Théâtre dans le théâtre, la pièce Opening Night expose la détresse et la solitude d'une actrice de fond. Qui d'autre que la grande Sylvie Drapeau pour l'interpréter?

La rentrée théâtrale est... cinématographique. Tandis que le Centre Segal présente dès demain une adaptation du film culte de Mike Nichols, The Graduate, le Quat'Sous ouvre sa saison mardi prochain avec Opening Night, d'après le long métrage réalisé en 1977 par John Cassavetes, mettant en vedette Gena Rowlands.

Mais attention! Sylvie Drapeau nous prévient qu'elle ne joue pas Gena Rowlands: «J'ai composé le personnage de Myrtle Gordon à partir de moi. Je ne m'inspire pas de Gena Rowlands», dit-elle entrevue à La Presse.

Aux côtés de Sylvie Drapeau, on retrouve Muriel Dutil, Jean Gaudreau, Stéphane Jacques, Agathe Lanctôt, Jade-Mariuka Robitaille, Sasha Samar et Mani Soleymanlou qui jouent tous des personnages évoluant dans les coulisses du monde du théâtre. Le directeur du Quat'Sous, Éric Jean, assure la mise en scène.

L'histoire raconte la quête d'une actrice célèbre, Myrtle Gordon, qui, à la sortie d'une répétition au théâtre, sera témoin de la mort d'une jeune admiratrice. Cette dernière a été renversée par une voiture alors qu'elle regardait son idole sortir du théâtre. Cet incident sera le déclencheur d'une crise existentielle qui va paralyser l'actrice, incapable de répéter son rôle. La comédienne devra lutter contre ses peurs, ses angoisses et, surtout, faire le deuil de sa jeunesse.

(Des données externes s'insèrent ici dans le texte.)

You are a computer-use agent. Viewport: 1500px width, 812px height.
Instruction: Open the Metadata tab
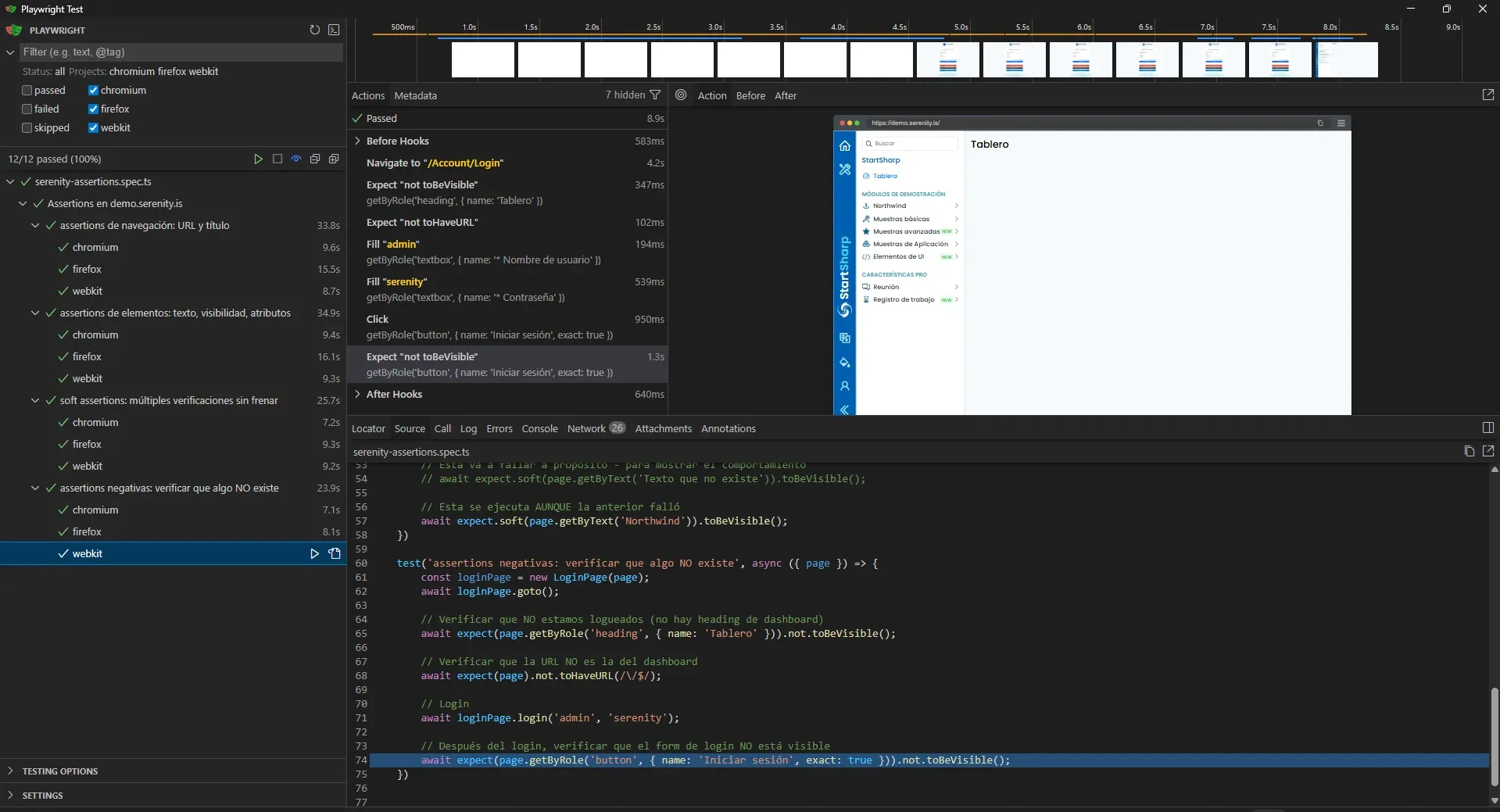tap(416, 95)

«C'est un rôle à la fois beau et monstrueux! dit Sylvie Drapeau. Après l'accident, Myrtle perd ses moyens jusqu'à s'en rendre malade. Elle a des visions et croit que le fantôme de la jeune admiratrice vient la hanter au théâtre.»

Selon elle, le texte de Cassavetes soulève un questionnement fondamental sur le rôle de l'acteur. «Où se situe la frontière entre le personnage et le comédien? Un interprète est-il plus vrai sur scène ou dans la vie? Myrtle lutte pour rester vraie et authentique, fidèle à elle-même.»

La peur de vieillir

Dans Opening Night, Myrtle répète le personnage d'une femme de 55 ans qui fait un cruel constat: à partir d'un certain âge, ton temps est passé. Il est trop tard pour l'amour, pour les grands projets. L'actrice reproche à la pièce de manquer d'espoir. Elle refuse de se voir comme cette femme. Et estime que sa carrière n'est pas derrière elle...

«Vieillir est confrontant pour une actrice de théâtre, affirme-t-elle. Sur scène, une actrice est magnifiée. Même si elle joue quelque chose de monstrueux, son personnage est plus grand que nature.»

«Bien sûr, il y a des rôles que je ne peux plus jouer parce que j'ai 52 ans. Mais sur scène, contrairement au cinéma où la caméra montre chaque ride, on n'a pas d'âge. J'ai interprété Winnie dans Oh les beaux jours! à 28 ans. Toute est une question d'énergie», ajoute l'actrice.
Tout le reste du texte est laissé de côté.